“Non si può lasciare il Paese in questa situazione. Se la maggioranza non ce la fa, se non ce la fanno, bisogna pensare a qualche altra ipotesi“.
Con queste parole il segretario del Partito Democratico Pierluigi Bersani ha di fatto spalancato le porte alla possibilità che, qualora venisse a mancare la maggioranza parlamentare su cui si poggia il Governo di Berlusconi, si possa andare verso la formazione di un governo tecnico o di una grande maggioranza trasversale agli schieramenti.
“Ghe pensi mi non è la medicina, è la malattia. E ci porta contro il muro. – ha continuato, scagliandosi contro il Presidente del Consiglio e il minstro Tremonti – Berlusconi lo dice da 7 anni e sono 7 anni che ‘ghe pensa lu, prima o poi di questo dovranno convincersi anche i contraenti di questa maggioranza, […] non sono in grado di governare la nave che è senza rotta e nel contempo ci sono una quantità di problemi. […] Ricordo che è stato Tremonti stesso a ripianare i buchi di bilancio dei Comuni di Palermo e Catania guidati da cialtronissimi del centrodestra”.

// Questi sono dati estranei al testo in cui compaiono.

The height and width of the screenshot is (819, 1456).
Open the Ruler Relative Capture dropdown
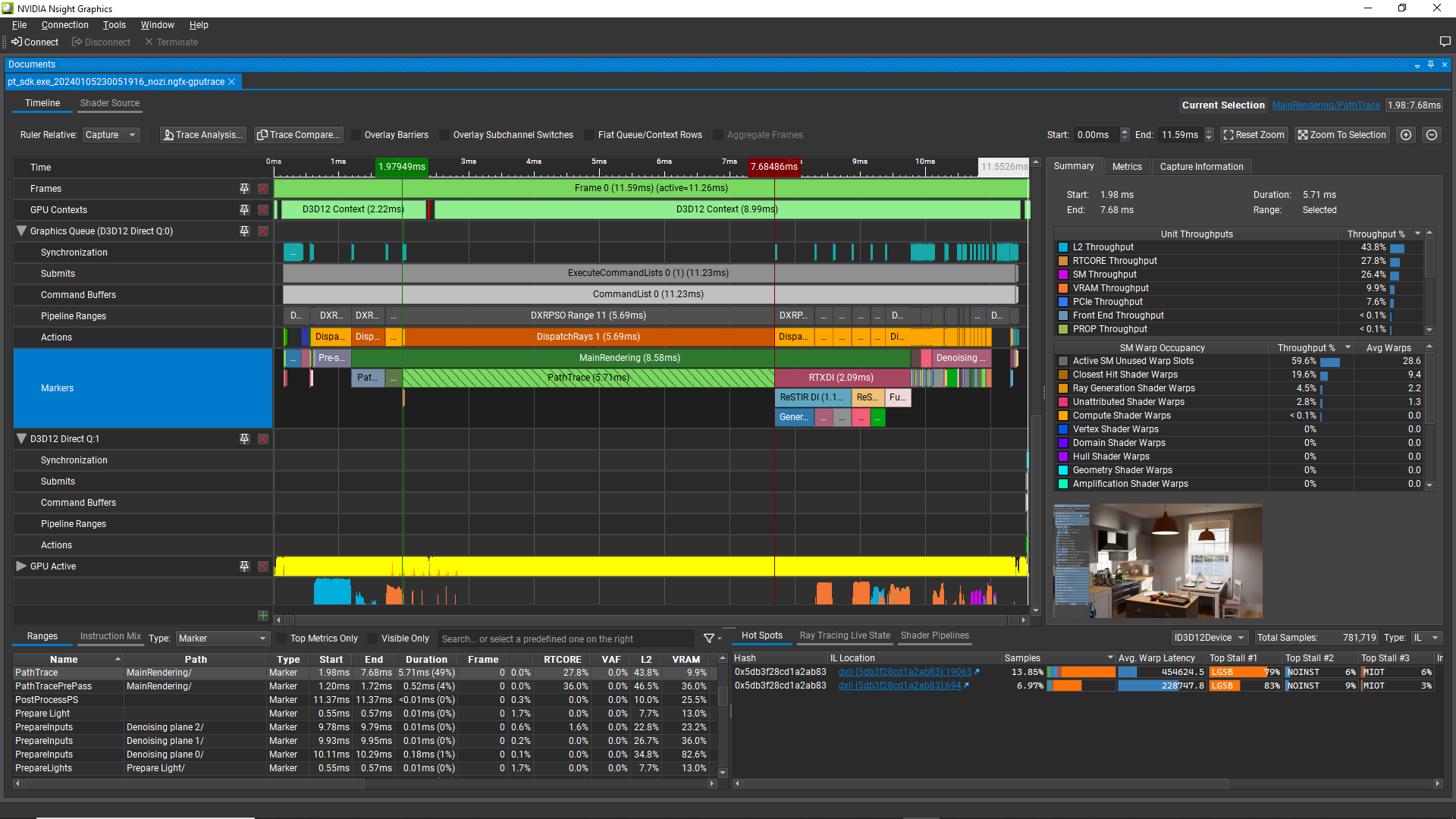pyautogui.click(x=111, y=135)
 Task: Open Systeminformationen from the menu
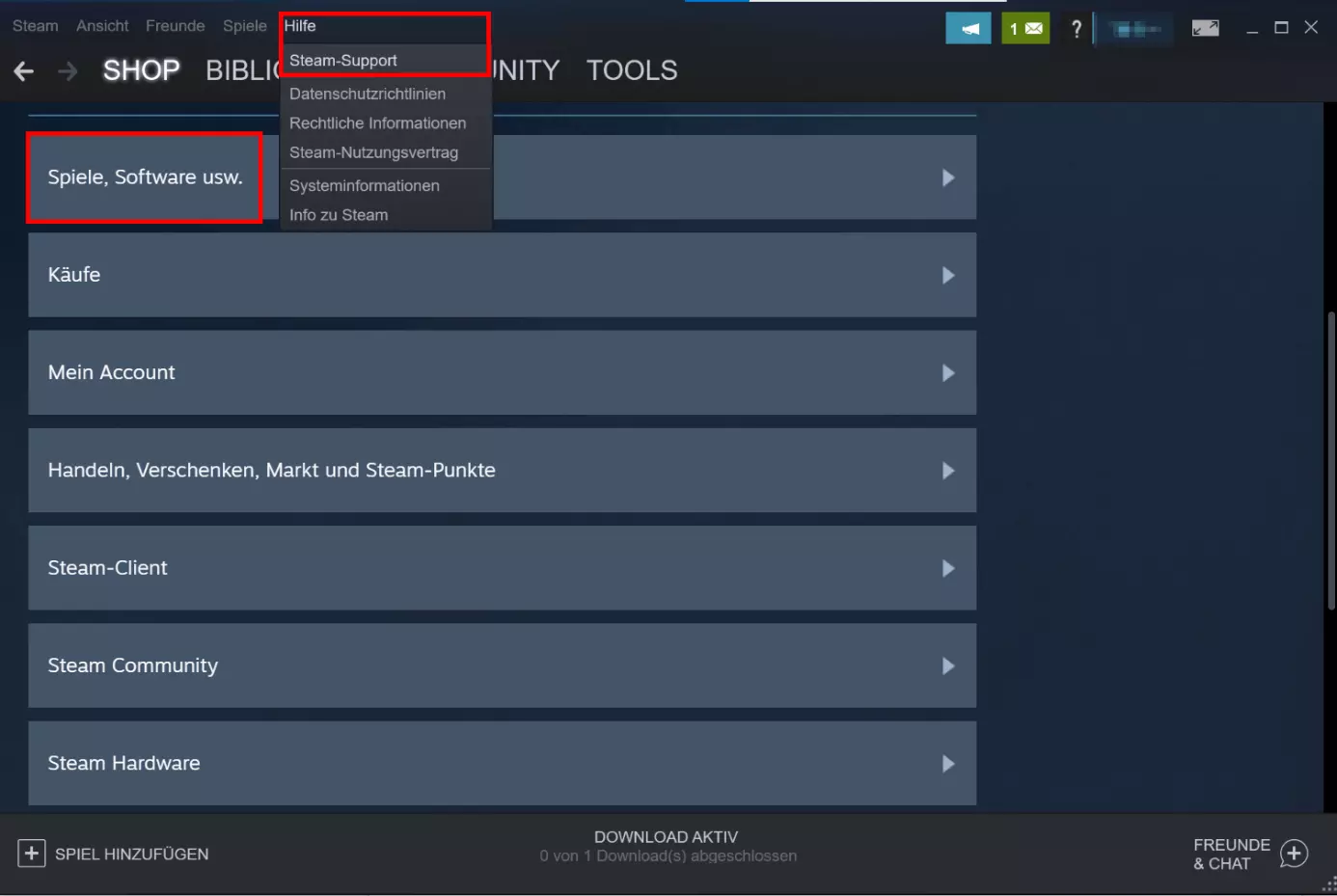click(x=365, y=185)

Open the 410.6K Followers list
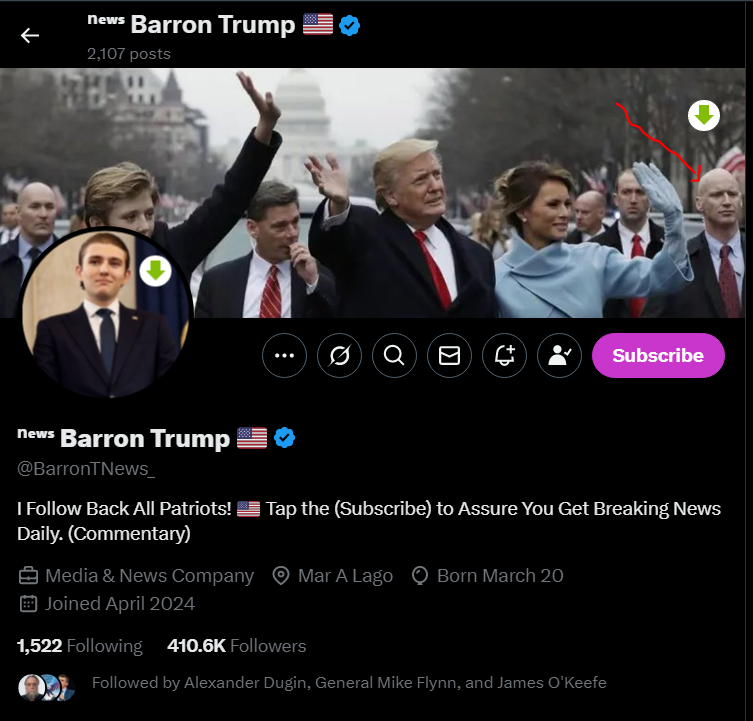coord(236,646)
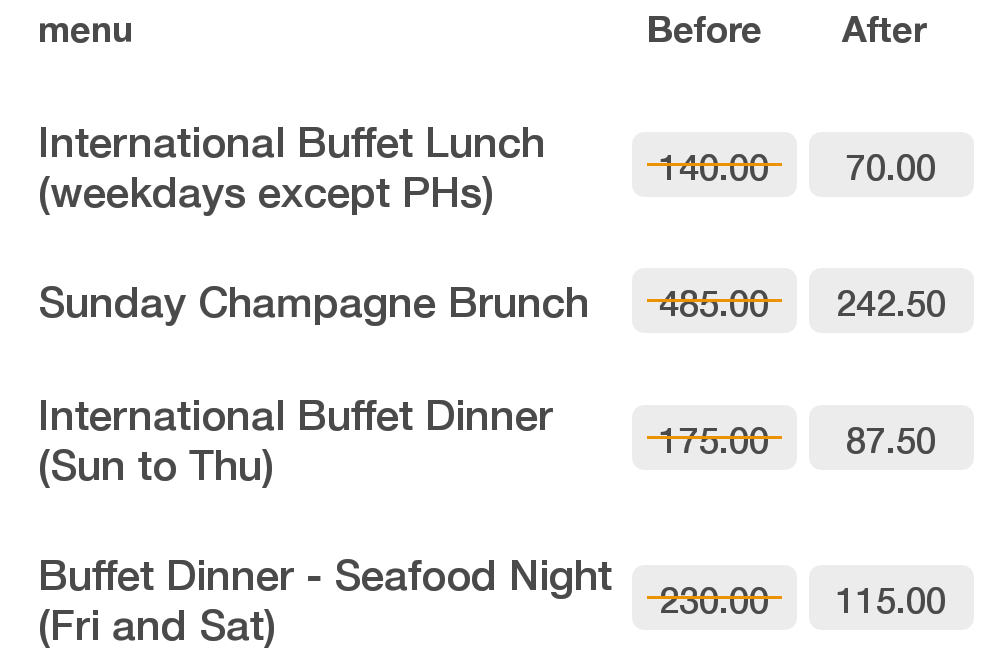Click the struck-through 230.00 price

(x=714, y=599)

La necessità di evitare le elezioni anticipate, per il Partito Democratico, potrebbe nascere sia da un interesse “di bottega” legato ai sondaggi che mostrerebbe l’incapacità del partito di Bersani di catalizzare il dissenso verso Berlusconi e le destre al Governo, sia dall’intento di garantire, in quanto forza politica che auspica ad entrare nelle grazie dei potentati economici del Paese, l’attuazione di quelle norme “lacrime e sangue”, imposte dall’Unione Europea e dal capitalismo internazionale, che la maggioranza dei democratici non ha mai criticato frontalmente, condividendone l’ineluttabilità e limitandosi a chiedere al Governo di essere sincero con il “popolo” (Enrico Letta docet).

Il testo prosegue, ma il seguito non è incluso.